# Lecture 11a. Naive Bayes Classification

[Naive Bayes User Guide](https://scikit-learn.org/stable/modules/naive_bayes.html)

[Gaussian Naive Bayes implementation](https://scikit-learn.org/stable/modules/generated/sklearn.naive_bayes.GaussianNB.html#sklearn.naive_bayes.GaussianNB)

## Dataset: iris flowers,
Load from seaborn, or from scikit-learn   

**Summary about the algo:**    
Naive Bayes is an "supervised learning" model.   
We know the labels. We have a "y" target variable. 

Goal:  
Classify observations in known categories.

Important note:   
Assumption of "conditional independence" between every pair of features.  
This means that the value of any feature is not correlated with any other feature.   
Can you think of examples that this applies?

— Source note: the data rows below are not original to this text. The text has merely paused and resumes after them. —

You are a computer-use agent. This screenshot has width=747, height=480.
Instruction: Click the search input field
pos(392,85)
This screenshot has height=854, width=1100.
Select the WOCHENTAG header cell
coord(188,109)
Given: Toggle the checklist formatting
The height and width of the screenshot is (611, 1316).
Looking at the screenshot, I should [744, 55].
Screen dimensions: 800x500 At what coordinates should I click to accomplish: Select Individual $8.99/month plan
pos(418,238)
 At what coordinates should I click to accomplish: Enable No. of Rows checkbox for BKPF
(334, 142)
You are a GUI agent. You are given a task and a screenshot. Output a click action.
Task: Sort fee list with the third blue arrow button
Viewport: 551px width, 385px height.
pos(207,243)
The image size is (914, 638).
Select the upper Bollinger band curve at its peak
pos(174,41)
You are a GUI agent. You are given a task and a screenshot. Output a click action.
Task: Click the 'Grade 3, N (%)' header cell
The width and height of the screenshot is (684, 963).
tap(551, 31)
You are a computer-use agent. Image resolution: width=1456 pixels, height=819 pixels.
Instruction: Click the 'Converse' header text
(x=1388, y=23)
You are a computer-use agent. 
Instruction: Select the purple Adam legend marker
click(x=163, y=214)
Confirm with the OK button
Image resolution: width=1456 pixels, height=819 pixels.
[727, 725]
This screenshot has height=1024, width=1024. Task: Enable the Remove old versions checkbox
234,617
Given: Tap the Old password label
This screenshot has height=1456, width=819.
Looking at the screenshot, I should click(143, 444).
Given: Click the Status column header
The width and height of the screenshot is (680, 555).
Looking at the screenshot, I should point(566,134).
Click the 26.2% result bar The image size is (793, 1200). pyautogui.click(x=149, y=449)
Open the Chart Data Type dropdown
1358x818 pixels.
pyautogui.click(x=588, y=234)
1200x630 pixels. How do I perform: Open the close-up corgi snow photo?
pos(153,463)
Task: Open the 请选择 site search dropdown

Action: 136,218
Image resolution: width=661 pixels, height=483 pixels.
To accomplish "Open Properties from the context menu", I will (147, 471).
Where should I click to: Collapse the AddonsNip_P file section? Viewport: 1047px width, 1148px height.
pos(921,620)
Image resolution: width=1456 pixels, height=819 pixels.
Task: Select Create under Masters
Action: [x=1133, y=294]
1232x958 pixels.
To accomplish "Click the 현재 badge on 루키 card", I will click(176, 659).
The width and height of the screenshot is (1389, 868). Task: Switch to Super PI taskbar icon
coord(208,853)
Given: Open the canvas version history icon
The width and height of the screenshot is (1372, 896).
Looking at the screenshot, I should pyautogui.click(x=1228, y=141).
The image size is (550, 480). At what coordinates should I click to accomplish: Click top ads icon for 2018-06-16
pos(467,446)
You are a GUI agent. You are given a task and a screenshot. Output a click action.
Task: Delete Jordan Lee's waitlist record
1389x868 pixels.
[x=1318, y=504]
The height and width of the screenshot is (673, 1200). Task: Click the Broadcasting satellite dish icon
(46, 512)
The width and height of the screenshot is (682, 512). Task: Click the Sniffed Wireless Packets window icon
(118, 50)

# A. Import the necessary modules.   
Imports should be at the first code cell.

In [1]:
# data management libraries
import pandas as pd
import numpy as np
np.set_printoptions(suppress=True, precision=3)

# visualization libraries
import matplotlib.pyplot as plt
import seaborn as sns

# interactive visualizarion libaries
import plotly.express as px
from plotly.subplots import make_subplots
import plotly.graph_objects as go

# scikit learn algo library (google it)
from sklearn import datasets
from sklearn.naive_bayes import GaussianNB, MultinomialNB
# data preprocessing 
from sklearn.model_selection import train_test_split
# algo metric
from sklearn.metrics import accuracy_score

# B. Load the data and understand its features.   
See which are the variables, what is their type, what are the values that the variables take.  
At this step, you should think about possible relations that you ought to examine.   
Which do you think might be more important?

In [2]:
# load iris from scikit-learn
iris = datasets.load_iris(as_frame=True)
df = pd.DataFrame(iris.frame)

In [3]:
df.columns  # I don't like the headers for the features, but I like the "target" name for y.

Index(['sepal length (cm)', 'sepal width (cm)', 'petal length (cm)',
       'petal width (cm)', 'target'],
      dtype='object')

In [4]:
# load iris from seaborn, which loads training datasets and returns a pandas dataframe
df = sns.load_dataset('iris')

In [5]:
df.columns  # i don't like the "species" header. I prefer the "target"

Index(['sepal_length', 'sepal_width', 'petal_length', 'petal_width',
       'species'],
      dtype='object')

In [6]:
# use .loc to get all columns names,  the "~" operator is a negation of 
X = df.loc[:, ~df.columns.isin(['species'])]

In [7]:
X.columns

Index(['sepal_length', 'sepal_width', 'petal_length', 'petal_width'], dtype='object')

In [8]:
y = df["species"]
y.head()

0    setosa
1    setosa
2    setosa
3    setosa
4    setosa
Name: species, dtype: object

In [9]:
X_train, X_test, y_train, y_test = train_test_split(X, y, test_size=0.5, random_state=0)

## Apply Naive Bayes on Iris dataset

In [10]:
clf = GaussianNB()

fit_clf = clf.fit(X_train, y_train)

y_pred = fit_clf.predict(X_test)

print(f"{(y_test != y_pred).sum()} mislabeled points out of a total {len(X_test)}  observations.")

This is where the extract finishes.